India's Supreme Court has agreed to hear a case which seeks a ban on jokes about Sikhs. The petition claims that such
jokes are a violation of sikh's right to equality with fellow citizens and an attack on the dignity of the community. The petitioner said the court should order the government to ensure such online jokes are banned or blocked.
Filed by Sikh lawyer Harvinder Chowdhury, the petition also says offenders should be told to deposit a compensation in the National Legal Aid Fund. It adds that the Ministries of Telecom and Information and Broadcasting should either ban the websites or
direct them to remove such jokes since they tend to portray the sikh community as people of low intellect .
Chowdhury complained that she had to suffer humiliation because of such jokes even when she was abroad, and that her children insist on not having Singh or Kaur as surnames to avoid embarrassment.
But judges told her that there are many Sikhs who do not mind such jokes:
Many people we know take these jokes sportingly.
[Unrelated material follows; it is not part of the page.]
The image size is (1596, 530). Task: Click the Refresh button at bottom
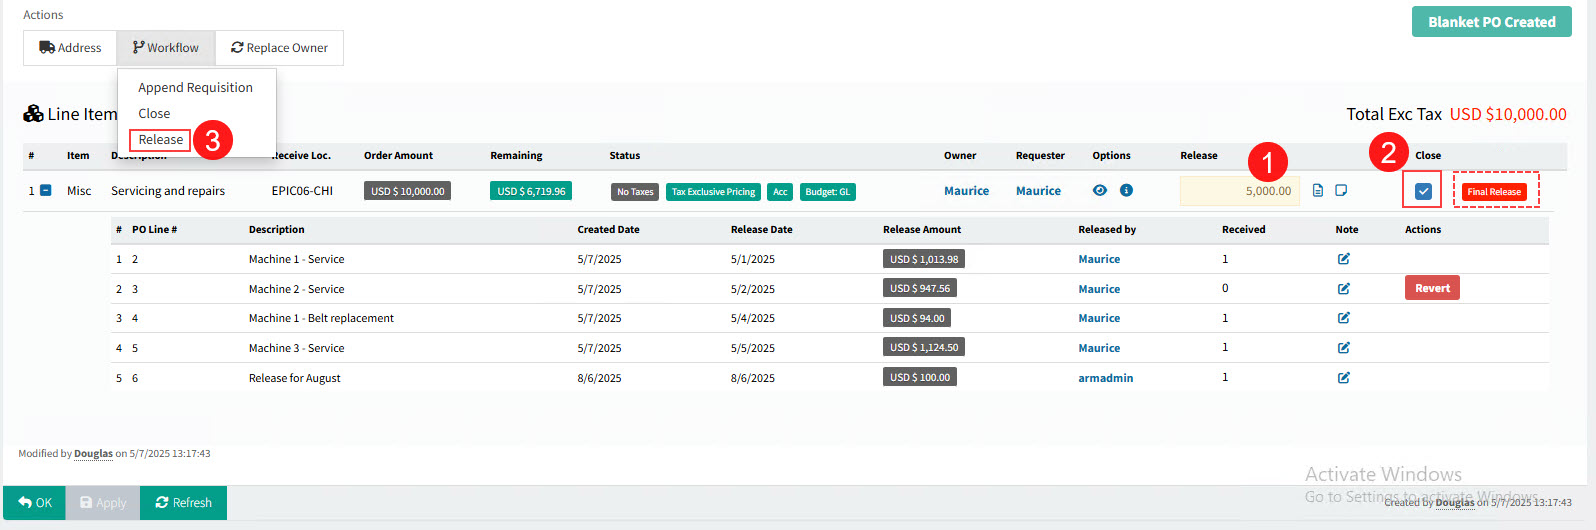[x=183, y=503]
It may not be an insult but only some casual comic statements for amusement. You want all such jokes to stop but Sikhs may themselves oppose this.
Acknowledging the right of women bar dancers to follow their profession, India's Supreme Court suspended a law banning
dance performances in Maharashtra and directed the state government to grant licences to the bar owners without insisting on the prohibitory legislation.
Critical of the 2014 amendment in the Maharashtra Police Act that had imposed a total ban on dance bars and dance performances, a bench of Justices Dipak Misra and P C Pant noted that the state government re-enacted a similar piece of legislation after
the top court struck down a prohibitory provision in 2013.
The bench rejected Maharashtra government's argument that the two provisions were different and the 2014 amendment was perfectly valid. The difference that is perceptible from the provisions which have been reproduced above are really immaterial, it said.
However the judges added a caveat that no performance of dance shall remotely be expressive of any kind of obscenity in any manner and that the licensing authority can take steps so that the individual dignity of a woman is not affected and
there remains no room for any kind of obscenity.
India's crazed film censor has decided to allow producers to voluntarily cut adult rated films for TV. Chief censor, Pahlaj Nihalani, said:
As we all know, all Adult films have to be re-certified before telecast. However producers complained about a delay in the re-certification process as the CBFC often found the material unpalatable for family viewing on the home medium. Now we'll allow
producers to make the cuts that would make their 'A' films eligible for a 'UA' certificate and bring their films to us.
This is not to say that the films would become automatically eligible when submitted.
We will examine the modified version and see if it's fit for family audiences on television and then grant the 'UA' certificate with changes if necessary. Also, this new rule is only for films with individual scenes for mature audience which can be cut
and detached from the film. For films with an adult theme the 'UA' certificate required for telecast remains out of bounds.